Autoimmune > Microscopic polyangiitis

Microscopic Polyangiitis:


Microscopic polyangiitis (MP) is an ANCA-associated nongranulomatous necrotizing small vessel systemic vasculitis that lacks an eosinophilic component [1,2,3]. It is the most common cause of pulmonary-renal syndrome (diffuse pulmonary hemorrhage and glomerulonephritis) [1,2,3]. The disorder is primarily renal, and less commonly pulmonary [1]. The median age of onset is 50 years [2]. There is typically a long prodromal phase of symptoms such as fever and weight loss [2,3]. More than 90% of patients then have a rapidly progressive glomerulonephritis at presentation [1]. Pulmonary involvement occurs in approximately 25-50% of patients [2]. Diffuse pulmonary hemorrhage occurs in 10-30% of patients and is commonly present at time of presentation [1].  Pulmonary symptoms include hemoptysis and shortness of breath [1]. Other manifestations include skin lesions, peripheral neuritis, and GI hemorrhage [1]. The musculoskeletal system, heart, and eyes can also be involved [3]. On lab analysis 40-80% of patients are p-ANCA positive [anti-MPO] (sensitivity 35-70%) [1,2].

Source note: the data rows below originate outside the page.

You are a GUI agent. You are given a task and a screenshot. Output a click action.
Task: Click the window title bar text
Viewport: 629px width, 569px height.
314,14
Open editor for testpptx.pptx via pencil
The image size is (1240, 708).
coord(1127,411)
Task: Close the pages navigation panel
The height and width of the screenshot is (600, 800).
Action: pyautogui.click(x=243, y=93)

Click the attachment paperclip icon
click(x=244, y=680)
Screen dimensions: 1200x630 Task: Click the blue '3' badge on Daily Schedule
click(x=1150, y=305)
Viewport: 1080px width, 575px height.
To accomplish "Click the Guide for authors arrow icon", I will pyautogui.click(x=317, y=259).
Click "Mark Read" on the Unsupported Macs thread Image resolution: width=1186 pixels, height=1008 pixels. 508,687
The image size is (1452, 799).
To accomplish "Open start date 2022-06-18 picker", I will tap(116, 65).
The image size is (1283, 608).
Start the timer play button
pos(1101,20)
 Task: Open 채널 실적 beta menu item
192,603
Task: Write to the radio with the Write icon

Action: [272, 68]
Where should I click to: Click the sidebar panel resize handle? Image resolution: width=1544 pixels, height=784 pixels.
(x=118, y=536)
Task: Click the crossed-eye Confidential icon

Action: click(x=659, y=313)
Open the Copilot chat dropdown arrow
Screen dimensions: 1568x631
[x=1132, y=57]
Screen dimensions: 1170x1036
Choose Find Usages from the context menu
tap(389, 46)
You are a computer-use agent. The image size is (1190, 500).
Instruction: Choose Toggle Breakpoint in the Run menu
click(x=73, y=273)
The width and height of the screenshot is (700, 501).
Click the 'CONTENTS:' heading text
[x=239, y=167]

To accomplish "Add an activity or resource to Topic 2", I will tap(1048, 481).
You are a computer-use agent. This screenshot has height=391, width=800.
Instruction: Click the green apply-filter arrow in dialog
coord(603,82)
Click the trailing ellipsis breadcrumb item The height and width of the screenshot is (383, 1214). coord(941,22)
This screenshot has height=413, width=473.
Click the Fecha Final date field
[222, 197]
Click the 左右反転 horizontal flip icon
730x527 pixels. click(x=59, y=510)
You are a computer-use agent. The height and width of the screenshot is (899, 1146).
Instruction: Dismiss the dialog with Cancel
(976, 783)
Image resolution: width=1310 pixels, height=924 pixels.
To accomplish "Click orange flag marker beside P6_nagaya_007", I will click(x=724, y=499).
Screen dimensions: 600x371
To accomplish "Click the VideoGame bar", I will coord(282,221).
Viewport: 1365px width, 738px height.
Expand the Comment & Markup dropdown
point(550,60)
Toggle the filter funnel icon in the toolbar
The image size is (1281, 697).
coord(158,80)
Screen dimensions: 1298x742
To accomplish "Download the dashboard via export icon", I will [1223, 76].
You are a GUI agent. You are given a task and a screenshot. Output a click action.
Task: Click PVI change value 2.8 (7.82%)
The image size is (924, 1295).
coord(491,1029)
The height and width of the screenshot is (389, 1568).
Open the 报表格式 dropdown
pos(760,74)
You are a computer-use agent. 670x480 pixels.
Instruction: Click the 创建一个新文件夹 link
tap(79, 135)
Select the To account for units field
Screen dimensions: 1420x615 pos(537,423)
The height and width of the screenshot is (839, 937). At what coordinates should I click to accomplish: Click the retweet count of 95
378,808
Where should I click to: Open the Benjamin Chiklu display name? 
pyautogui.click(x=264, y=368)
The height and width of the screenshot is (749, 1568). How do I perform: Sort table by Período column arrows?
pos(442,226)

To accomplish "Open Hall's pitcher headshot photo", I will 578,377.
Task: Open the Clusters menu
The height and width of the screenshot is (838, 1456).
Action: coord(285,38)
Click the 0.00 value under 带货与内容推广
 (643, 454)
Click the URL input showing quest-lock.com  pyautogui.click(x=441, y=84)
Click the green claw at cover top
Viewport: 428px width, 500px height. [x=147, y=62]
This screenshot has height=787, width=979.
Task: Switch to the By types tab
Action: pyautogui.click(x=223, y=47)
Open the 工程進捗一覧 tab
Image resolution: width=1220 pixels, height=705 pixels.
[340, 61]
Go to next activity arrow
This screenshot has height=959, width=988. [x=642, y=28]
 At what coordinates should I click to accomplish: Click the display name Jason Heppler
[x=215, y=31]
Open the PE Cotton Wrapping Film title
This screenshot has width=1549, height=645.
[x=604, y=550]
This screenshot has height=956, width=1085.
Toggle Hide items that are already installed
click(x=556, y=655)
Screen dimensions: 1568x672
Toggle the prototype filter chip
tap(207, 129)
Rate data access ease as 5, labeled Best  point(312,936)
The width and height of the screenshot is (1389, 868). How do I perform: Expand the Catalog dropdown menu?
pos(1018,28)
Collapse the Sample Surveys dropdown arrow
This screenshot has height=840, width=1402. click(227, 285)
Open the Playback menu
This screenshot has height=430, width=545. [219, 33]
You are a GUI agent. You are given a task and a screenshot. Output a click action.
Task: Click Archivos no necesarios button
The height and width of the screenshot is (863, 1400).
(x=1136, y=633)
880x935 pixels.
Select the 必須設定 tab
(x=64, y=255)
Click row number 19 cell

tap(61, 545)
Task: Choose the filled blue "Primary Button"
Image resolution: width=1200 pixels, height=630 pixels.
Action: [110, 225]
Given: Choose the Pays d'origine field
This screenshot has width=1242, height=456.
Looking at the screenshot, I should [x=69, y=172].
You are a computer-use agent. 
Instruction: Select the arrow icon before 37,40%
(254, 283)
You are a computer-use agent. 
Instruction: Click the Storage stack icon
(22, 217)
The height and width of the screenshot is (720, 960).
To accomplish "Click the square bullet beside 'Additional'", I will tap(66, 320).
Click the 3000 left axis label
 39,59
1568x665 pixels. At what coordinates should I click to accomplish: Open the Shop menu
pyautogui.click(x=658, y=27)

Histolgically, a necrotizing vasculitis most often affects venules, arterioles, and capillaries [3]. Pulmonary capillaritis manifests as interstitial neutrophilic infiltration and causes necrosis of the alveolar and capillary walls which results in diffuse alveolar hemorrhage [3].


CXR: The radiologic features reflect DAH with patchy or bilateral diffuse airspace consolidation and GGO [1]. DAH may be more prominent in the perihilar areas and in the middle and lower lung zones (sparing the apices and CP angles) [2].

CT: The most common CT features are bilateral GGO and consolidation- most commonly involving the lungs diffusely or perihilar areas [2,3]. A ground-glass halo around the consolidations indicates there hemorrhagic nature [3]. Sooth interlobular septal thickening becomes superimposed on areas of GGO within 2-3 days producing a "crazy-paving" appearance [2,3]. Pleural effusion is uncommon [2], but other authors suggest that pleural effusion can be seen and are most likely related to underlying renal failure [3].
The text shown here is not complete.